WP Plugin Development

When to use

Use this skill for plugin work such as:

• creating or refactoring plugin structure (bootstrap, includes, namespaces/classes)
• adding hooks/actions/filters
• activation/deactivation/uninstall behavior and migrations
• adding settings pages / options / admin UI (Settings API)
• security fixes (nonces, capabilities, sanitization/escaping, SQL safety)
• packaging a release (build artifacts, readme, assets)

Inputs required

• Repo root + target plugin(s) (path to plugin main file if known).
• Where this plugin runs: single site vs multisite; WP.com conventions if applicable.
• Target WordPress + PHP versions (affects available APIs and placeholder support in $wpdb->prepare()).

Procedure

0) Triage and locate plugin entrypoints

1. Run triage:
   • node skills/wp-project-triage/scripts/detect_wp_project.mjs
2. Detect plugin headers (deterministic scan):
   • node skills/wp-plugin-development/scripts/detect_plugins.mjs

If this is a full site repo, pick the specific plugin under wp-content/plugins/ or mu-plugins/ before changing code.

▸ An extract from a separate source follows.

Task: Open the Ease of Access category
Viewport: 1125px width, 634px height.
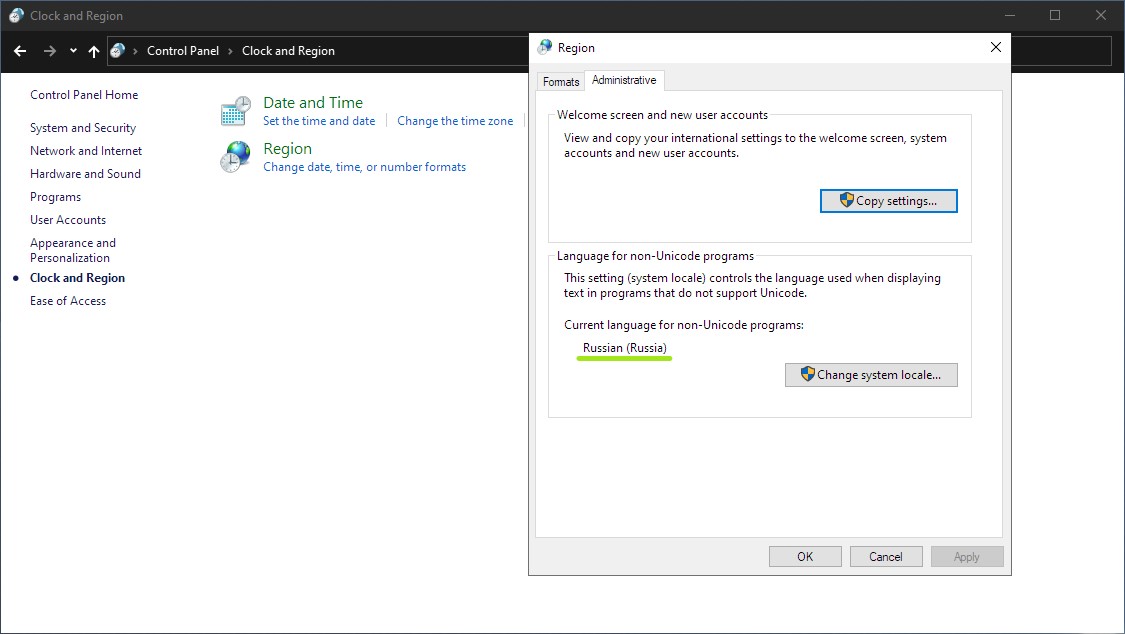Action: 68,301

1) Follow a predictable architecture

Guidelines:

• Keep a single bootstrap (main plugin file with header).
• Avoid heavy side effects at file load time; load on hooks.
• Prefer a dedicated loader/class to register hooks.
• Keep admin-only code behind is_admin() (or admin hooks) to reduce frontend overhead.

See:

• references/structure.md

2) Hooks and lifecycle (activation/deactivation/uninstall)

Activation hooks are fragile; follow guardrails:

• register activation/deactivation hooks at top-level, not inside other hooks
• flush rewrite rules only when needed and only after registering CPTs/rules
• uninstall should be explicit and safe (uninstall.php or register_uninstall_hook)

See:

• references/lifecycle.md

3) Settings and admin UI (Settings API)

Prefer Settings API for options:

• register_setting(), add_settings_section(), add_settings_field()
• sanitize via sanitize_callback

See:

• references/settings-api.md

4) Security baseline (always)

Before shipping:

• Validate/sanitize input early; escape output late.
• Use nonces to prevent CSRF and capability checks for authorization.
• Avoid directly trusting $_POST / $_GET; use wp_unslash() and specific keys.
• Use $wpdb->prepare() for SQL; avoid building SQL with string concatenation.

See:

• references/security.md

5) Data storage, cron, migrations (if needed)

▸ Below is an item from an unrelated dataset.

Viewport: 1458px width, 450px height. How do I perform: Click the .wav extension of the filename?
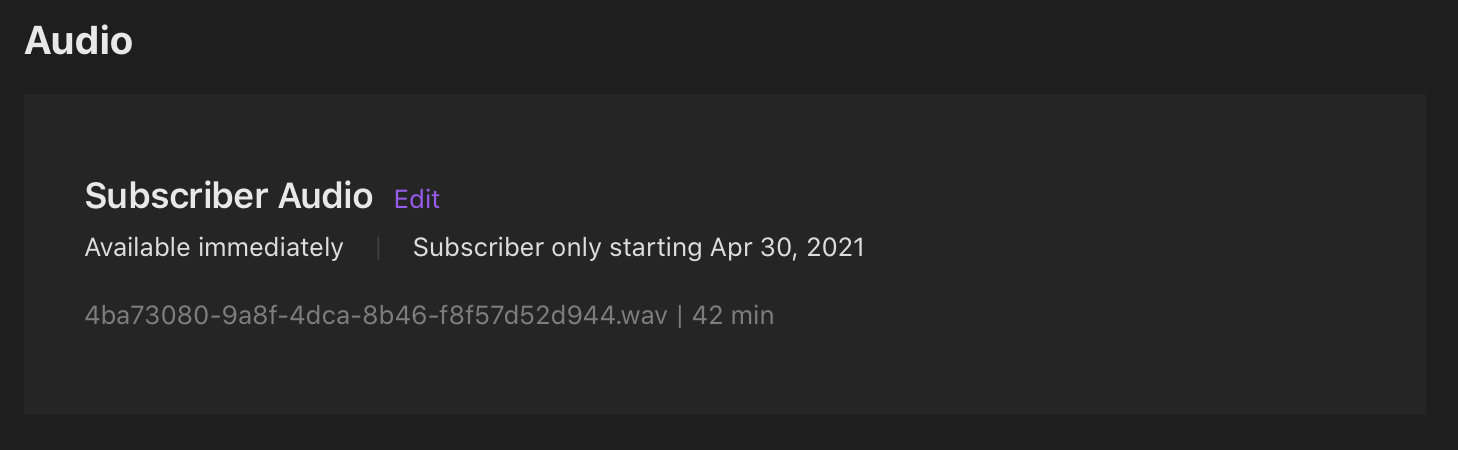tap(643, 316)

• Prefer options for small config; custom tables only if necessary.
• For cron tasks, ensure idempotency and provide manual run paths (WP-CLI or admin).
• For schema changes, write upgrade routines and store schema version.

See:

• references/data-and-cron.md

Verification

• Plugin activates with no fatals/notices.
• Settings save and read correctly (capability + nonce enforced).
• Uninstall removes intended data (and nothing else).
• Run repo lint/tests (PHPUnit/PHPCS if present) and any JS build steps if the plugin ships assets.

Failure modes / debugging

• Activation hook not firing:
  • hook registered incorrectly (not in main file scope), wrong main file path, or plugin is network-activated
• Settings not saving:
  • settings not registered, wrong option group, missing capability, nonce failure
• Security regressions:
  • nonce present but missing capability checks; or sanitized input not escaped on output

See:

• references/debugging.md

Escalation

For canonical detail, consult the Plugin Handbook and security guidelines before inventing patterns.